◆ **WORK REQUEST**: How many lines of the material below contain the string "agent"? Answer with the number and nothing else.
BEGIN MATERIAL FOR THIS EXERCISE
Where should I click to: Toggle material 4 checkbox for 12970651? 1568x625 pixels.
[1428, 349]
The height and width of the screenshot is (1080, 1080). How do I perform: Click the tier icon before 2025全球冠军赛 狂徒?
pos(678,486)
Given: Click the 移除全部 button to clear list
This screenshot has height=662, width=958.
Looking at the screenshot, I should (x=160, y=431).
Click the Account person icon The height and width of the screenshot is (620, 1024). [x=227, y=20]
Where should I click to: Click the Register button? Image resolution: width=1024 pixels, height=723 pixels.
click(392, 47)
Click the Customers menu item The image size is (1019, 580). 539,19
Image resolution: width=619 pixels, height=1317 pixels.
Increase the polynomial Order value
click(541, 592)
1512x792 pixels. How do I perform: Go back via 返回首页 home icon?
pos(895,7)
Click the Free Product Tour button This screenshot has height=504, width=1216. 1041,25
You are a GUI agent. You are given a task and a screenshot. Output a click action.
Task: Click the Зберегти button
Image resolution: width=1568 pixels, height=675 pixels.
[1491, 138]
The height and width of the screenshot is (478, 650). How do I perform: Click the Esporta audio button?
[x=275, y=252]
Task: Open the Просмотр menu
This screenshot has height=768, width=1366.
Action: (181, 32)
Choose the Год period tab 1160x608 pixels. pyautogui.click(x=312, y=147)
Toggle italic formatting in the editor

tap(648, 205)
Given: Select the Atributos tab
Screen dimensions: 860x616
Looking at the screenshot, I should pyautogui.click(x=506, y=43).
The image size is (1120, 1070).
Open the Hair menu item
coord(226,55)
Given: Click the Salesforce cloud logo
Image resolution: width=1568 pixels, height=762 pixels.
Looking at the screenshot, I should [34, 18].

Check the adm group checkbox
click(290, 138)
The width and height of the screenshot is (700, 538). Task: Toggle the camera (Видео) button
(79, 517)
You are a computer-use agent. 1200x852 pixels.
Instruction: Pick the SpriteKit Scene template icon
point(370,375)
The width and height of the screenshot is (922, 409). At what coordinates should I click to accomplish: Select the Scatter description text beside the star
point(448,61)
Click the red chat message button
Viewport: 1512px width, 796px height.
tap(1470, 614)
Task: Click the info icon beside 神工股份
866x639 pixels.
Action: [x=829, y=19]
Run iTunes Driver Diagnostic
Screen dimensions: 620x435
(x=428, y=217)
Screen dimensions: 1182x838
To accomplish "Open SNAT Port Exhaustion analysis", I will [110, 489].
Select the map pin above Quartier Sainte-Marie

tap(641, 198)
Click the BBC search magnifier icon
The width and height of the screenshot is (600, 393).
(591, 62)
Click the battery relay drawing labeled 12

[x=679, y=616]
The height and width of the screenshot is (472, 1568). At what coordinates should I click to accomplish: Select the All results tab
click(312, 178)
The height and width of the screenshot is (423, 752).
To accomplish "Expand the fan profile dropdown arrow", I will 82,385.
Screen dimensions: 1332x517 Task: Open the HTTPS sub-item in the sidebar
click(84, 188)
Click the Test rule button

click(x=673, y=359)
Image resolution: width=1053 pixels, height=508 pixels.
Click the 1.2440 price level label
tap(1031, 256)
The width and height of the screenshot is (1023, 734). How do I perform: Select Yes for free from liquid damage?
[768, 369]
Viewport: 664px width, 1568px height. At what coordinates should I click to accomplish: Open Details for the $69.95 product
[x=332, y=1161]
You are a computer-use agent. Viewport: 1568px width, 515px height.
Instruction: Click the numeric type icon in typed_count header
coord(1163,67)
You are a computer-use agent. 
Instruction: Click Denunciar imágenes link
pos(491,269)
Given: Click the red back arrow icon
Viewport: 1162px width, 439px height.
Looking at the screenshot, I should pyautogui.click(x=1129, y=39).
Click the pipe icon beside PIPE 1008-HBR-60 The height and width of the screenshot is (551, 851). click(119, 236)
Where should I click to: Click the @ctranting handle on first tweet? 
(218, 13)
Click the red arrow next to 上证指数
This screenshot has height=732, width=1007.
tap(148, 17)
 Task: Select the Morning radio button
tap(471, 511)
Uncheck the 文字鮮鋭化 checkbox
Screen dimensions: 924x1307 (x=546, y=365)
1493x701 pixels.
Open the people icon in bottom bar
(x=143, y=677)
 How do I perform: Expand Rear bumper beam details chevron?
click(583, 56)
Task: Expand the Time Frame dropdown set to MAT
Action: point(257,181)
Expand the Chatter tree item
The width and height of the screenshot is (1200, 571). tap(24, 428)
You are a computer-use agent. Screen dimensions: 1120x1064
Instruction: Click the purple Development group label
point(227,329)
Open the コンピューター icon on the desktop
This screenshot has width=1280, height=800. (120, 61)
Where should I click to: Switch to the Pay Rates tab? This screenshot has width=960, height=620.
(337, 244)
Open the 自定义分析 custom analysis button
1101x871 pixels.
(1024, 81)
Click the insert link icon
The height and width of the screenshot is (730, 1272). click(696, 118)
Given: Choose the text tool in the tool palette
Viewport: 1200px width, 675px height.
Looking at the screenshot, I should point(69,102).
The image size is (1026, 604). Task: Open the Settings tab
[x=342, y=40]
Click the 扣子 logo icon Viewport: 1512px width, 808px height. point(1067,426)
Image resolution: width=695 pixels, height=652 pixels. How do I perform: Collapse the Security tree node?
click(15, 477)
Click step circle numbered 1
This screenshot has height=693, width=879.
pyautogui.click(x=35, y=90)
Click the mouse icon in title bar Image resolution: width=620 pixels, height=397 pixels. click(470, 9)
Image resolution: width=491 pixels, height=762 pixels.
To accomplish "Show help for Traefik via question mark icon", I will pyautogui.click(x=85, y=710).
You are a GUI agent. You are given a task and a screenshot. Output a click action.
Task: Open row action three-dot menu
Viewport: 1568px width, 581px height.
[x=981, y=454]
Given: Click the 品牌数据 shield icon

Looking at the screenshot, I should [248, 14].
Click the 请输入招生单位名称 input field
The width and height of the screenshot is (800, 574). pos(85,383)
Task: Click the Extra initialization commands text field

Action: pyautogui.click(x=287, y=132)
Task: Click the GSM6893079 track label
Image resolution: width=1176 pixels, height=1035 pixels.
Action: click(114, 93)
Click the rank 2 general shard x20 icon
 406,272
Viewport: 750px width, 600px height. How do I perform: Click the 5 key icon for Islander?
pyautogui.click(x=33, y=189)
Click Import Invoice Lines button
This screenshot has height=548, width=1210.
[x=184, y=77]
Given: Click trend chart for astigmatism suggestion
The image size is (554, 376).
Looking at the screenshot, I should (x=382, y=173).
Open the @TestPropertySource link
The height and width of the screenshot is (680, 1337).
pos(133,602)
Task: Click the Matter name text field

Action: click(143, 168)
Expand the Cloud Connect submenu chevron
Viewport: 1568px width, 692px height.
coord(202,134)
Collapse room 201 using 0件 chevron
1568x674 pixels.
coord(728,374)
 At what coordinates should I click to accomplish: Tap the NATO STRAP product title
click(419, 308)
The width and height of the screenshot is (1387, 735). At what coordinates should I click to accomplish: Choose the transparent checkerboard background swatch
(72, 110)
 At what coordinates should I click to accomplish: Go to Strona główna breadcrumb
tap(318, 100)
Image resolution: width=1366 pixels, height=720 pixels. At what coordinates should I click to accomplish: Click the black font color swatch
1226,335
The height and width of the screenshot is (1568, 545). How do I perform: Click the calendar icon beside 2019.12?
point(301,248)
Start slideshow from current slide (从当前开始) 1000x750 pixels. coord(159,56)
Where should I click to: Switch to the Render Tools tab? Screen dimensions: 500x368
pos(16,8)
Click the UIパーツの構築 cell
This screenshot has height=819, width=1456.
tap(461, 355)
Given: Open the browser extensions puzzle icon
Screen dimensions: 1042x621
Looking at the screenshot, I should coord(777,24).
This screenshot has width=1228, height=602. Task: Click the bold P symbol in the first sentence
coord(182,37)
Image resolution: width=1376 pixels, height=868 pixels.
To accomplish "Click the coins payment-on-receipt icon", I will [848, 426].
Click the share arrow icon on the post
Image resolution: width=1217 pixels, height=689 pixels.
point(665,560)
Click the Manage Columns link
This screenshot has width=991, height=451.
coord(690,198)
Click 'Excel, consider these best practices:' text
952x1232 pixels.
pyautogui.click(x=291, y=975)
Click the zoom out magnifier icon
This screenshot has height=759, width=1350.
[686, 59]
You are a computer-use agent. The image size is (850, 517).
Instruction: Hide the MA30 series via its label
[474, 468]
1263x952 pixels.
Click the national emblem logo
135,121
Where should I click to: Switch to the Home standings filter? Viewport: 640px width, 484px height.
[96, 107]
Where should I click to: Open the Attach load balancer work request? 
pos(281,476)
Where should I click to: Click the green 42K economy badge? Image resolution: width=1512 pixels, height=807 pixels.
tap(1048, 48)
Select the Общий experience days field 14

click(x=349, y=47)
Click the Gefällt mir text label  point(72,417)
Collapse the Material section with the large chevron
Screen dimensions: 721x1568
END MATERIAL FOR THIS EXERCISE
◆ **WRITTEN ANSWER**: 7